Look below for the line containing "Viewport: 752px width, 501px height." and the line containing "Given: Click the supported browsers list item"; repeat exactly those two lines and all lines between them, and nothing else.

_ _ _

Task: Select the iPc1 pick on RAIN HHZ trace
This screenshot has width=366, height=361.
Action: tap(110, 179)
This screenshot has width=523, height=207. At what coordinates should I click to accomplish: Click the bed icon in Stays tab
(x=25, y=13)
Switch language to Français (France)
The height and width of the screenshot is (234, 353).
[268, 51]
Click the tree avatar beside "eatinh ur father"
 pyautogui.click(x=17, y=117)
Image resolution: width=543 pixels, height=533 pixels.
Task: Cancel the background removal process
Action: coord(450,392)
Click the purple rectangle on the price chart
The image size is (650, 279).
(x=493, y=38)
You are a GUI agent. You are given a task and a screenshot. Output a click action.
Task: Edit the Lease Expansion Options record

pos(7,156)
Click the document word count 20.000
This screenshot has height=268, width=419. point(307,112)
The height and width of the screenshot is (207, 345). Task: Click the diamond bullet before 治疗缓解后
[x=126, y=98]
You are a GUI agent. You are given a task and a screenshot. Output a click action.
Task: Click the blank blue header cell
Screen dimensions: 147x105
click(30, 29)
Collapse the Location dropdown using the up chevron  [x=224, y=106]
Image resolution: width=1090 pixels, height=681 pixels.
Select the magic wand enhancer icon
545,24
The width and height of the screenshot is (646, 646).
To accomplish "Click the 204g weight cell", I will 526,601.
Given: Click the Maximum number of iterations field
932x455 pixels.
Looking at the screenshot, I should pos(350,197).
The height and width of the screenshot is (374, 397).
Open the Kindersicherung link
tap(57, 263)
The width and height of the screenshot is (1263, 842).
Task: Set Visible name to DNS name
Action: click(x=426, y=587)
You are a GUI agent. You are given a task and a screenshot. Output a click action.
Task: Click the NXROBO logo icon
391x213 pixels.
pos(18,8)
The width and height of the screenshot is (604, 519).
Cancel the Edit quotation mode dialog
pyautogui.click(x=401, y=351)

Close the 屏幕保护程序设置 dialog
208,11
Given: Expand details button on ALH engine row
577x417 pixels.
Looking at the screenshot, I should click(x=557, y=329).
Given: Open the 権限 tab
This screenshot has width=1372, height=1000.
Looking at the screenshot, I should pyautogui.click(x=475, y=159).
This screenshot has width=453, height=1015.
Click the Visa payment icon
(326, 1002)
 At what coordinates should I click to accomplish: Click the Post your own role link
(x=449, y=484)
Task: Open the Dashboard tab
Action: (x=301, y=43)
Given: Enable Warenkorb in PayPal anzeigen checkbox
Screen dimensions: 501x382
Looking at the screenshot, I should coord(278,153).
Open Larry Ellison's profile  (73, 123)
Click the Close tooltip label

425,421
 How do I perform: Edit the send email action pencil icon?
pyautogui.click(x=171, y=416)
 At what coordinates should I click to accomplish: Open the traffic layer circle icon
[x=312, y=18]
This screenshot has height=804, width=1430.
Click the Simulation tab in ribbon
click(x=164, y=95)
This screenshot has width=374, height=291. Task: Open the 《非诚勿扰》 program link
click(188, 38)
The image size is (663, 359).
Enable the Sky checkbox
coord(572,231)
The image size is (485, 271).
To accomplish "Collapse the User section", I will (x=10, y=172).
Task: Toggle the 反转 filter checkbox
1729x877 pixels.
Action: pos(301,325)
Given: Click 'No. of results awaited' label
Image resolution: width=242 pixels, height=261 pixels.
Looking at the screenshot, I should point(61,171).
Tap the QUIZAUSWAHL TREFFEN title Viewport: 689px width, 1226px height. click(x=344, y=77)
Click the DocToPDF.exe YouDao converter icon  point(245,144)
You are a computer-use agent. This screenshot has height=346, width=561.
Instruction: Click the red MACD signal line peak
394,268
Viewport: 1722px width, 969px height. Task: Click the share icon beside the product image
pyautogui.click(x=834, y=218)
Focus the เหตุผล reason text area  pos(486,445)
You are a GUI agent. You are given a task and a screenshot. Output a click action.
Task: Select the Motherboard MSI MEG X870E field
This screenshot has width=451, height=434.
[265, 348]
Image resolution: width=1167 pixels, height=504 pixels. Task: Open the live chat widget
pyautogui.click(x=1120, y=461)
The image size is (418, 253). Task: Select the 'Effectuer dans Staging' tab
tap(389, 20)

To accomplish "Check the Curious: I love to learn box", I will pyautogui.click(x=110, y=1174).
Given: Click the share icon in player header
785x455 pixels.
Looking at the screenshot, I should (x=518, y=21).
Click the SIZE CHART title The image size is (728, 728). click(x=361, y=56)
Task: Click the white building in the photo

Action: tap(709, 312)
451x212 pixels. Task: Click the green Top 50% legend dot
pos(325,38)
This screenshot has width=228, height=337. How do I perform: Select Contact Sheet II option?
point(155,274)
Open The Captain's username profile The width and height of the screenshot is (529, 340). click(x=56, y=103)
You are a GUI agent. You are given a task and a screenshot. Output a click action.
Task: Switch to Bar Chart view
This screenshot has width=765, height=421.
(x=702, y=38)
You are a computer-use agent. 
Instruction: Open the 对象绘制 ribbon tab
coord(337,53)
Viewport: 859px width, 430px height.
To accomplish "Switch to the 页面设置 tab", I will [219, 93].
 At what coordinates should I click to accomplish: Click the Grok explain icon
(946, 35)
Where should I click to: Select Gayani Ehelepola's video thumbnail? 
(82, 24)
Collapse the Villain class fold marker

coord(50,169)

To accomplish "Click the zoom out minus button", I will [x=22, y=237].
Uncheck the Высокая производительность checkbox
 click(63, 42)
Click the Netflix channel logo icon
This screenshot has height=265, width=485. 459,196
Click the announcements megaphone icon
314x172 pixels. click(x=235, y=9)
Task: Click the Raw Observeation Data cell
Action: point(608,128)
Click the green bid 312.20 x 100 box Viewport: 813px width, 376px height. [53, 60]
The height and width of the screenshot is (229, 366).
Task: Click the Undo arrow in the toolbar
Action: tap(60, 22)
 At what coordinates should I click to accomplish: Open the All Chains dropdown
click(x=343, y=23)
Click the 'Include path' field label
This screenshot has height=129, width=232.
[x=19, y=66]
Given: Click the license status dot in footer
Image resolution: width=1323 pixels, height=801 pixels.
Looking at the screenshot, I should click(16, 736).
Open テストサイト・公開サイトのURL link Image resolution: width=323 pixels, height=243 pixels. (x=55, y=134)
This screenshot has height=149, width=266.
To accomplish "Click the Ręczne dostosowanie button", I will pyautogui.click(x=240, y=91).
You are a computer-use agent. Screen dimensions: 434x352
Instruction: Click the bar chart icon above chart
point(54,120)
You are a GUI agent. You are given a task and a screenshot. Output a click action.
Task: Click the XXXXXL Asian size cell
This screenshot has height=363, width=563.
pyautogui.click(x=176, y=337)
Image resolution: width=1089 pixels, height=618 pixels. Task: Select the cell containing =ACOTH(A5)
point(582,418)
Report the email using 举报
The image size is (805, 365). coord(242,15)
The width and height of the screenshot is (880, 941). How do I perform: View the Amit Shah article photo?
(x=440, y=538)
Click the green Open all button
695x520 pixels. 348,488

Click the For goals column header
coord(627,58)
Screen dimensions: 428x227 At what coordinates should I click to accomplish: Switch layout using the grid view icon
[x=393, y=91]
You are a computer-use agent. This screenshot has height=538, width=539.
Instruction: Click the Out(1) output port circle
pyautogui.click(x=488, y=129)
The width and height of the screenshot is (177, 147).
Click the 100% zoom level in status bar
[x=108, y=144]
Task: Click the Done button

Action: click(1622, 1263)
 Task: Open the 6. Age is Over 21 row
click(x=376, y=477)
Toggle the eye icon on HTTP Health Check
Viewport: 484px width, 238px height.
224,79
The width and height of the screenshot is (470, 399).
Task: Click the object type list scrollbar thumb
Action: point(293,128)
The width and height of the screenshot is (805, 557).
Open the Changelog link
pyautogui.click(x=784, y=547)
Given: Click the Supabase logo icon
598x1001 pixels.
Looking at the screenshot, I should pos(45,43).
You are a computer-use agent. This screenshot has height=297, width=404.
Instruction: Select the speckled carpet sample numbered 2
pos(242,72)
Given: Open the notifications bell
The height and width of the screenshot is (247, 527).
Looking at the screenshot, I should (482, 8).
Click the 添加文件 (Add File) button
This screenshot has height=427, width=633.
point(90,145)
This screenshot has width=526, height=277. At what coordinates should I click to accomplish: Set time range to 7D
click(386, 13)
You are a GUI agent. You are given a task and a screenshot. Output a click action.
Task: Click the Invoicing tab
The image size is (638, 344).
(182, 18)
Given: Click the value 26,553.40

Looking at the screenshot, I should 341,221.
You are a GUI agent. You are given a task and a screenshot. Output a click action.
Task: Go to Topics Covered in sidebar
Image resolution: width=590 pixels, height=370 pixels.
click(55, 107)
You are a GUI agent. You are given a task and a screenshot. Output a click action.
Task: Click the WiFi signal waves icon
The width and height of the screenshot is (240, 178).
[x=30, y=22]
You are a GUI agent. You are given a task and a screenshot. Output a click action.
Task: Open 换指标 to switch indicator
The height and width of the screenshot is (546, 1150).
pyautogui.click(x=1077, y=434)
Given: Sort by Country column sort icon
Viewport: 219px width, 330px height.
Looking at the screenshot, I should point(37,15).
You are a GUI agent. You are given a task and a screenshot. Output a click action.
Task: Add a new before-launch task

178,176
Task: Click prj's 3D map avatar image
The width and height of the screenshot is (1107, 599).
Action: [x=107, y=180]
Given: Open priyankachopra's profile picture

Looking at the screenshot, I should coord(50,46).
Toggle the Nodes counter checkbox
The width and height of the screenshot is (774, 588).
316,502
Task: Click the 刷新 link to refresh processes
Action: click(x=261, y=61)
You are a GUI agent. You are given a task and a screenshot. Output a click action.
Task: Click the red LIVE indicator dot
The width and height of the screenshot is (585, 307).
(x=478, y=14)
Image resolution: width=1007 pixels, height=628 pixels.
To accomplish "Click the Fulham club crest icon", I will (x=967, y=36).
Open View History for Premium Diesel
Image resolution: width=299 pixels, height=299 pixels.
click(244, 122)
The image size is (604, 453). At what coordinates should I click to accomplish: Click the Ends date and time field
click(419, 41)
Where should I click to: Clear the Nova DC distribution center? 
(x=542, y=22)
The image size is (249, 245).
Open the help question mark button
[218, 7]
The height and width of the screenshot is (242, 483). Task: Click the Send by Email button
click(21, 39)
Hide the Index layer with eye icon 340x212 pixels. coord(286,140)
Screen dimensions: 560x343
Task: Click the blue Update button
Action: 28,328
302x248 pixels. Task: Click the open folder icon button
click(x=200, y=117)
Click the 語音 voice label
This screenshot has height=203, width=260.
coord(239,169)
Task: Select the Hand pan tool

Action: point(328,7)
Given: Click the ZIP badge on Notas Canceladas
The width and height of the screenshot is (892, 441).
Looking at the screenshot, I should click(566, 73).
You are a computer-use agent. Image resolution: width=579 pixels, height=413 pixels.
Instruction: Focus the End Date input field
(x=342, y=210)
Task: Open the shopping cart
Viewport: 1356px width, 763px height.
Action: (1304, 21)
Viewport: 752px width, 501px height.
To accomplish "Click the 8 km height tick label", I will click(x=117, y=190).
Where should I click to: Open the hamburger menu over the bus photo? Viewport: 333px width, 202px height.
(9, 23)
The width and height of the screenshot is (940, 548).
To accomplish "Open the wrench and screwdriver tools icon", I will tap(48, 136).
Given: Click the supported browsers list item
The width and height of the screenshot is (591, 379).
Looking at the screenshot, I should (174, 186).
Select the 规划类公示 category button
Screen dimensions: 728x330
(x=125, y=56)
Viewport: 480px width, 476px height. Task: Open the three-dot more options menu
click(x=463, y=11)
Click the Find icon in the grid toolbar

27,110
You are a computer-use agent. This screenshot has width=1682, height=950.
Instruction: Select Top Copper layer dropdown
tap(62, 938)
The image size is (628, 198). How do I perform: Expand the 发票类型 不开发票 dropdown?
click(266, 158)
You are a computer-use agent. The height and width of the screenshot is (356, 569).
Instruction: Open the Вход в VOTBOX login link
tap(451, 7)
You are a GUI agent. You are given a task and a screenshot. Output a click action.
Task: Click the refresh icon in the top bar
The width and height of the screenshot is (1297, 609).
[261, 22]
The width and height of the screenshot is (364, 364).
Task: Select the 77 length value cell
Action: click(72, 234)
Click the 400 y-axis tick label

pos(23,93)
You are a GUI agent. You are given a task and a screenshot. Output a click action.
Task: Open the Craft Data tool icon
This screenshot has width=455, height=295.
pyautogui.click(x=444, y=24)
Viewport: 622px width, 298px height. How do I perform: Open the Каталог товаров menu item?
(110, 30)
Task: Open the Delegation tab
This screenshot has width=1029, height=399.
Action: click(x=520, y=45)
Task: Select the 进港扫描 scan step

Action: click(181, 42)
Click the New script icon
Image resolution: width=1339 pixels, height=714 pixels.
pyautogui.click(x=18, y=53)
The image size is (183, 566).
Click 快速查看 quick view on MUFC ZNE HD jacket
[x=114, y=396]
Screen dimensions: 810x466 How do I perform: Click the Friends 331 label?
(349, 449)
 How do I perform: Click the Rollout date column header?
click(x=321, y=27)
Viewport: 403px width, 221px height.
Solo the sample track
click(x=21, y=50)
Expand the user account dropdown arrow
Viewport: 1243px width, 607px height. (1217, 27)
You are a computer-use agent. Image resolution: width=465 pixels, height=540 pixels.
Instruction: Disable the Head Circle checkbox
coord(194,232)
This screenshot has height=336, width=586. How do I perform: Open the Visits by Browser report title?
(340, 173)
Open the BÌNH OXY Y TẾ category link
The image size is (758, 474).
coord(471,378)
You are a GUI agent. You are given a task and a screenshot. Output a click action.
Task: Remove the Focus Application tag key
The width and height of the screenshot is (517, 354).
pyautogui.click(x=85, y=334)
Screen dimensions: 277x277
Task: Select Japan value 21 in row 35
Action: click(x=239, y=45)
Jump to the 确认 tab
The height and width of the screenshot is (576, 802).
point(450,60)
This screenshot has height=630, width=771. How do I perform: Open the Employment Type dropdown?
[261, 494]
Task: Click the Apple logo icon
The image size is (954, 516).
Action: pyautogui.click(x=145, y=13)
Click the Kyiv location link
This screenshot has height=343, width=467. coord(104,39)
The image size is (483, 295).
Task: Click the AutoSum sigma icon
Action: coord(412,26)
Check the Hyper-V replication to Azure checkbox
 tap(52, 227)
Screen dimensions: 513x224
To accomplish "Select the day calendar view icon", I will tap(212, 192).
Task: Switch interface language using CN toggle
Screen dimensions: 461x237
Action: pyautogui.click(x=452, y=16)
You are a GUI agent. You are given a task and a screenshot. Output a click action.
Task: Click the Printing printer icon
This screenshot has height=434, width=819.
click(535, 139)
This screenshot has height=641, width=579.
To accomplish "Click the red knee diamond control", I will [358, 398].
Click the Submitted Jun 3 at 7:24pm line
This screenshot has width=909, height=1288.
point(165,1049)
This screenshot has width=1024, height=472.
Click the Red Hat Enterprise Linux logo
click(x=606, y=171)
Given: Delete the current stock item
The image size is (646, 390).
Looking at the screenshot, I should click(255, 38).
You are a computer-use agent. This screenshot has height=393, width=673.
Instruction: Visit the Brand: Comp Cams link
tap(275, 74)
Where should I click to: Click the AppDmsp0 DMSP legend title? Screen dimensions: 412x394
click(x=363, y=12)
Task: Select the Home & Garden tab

_ _ _

#### Solution to this task:
Viewport: 752px width, 501px height.
To accomplish "Click the 8 km height tick label", I will click(x=117, y=190).
Where should I click to: Open the hamburger menu over the bus photo? Viewport: 333px width, 202px height.
(9, 23)
The width and height of the screenshot is (940, 548).
To accomplish "Open the wrench and screwdriver tools icon", I will tap(48, 136).
Given: Click the supported browsers list item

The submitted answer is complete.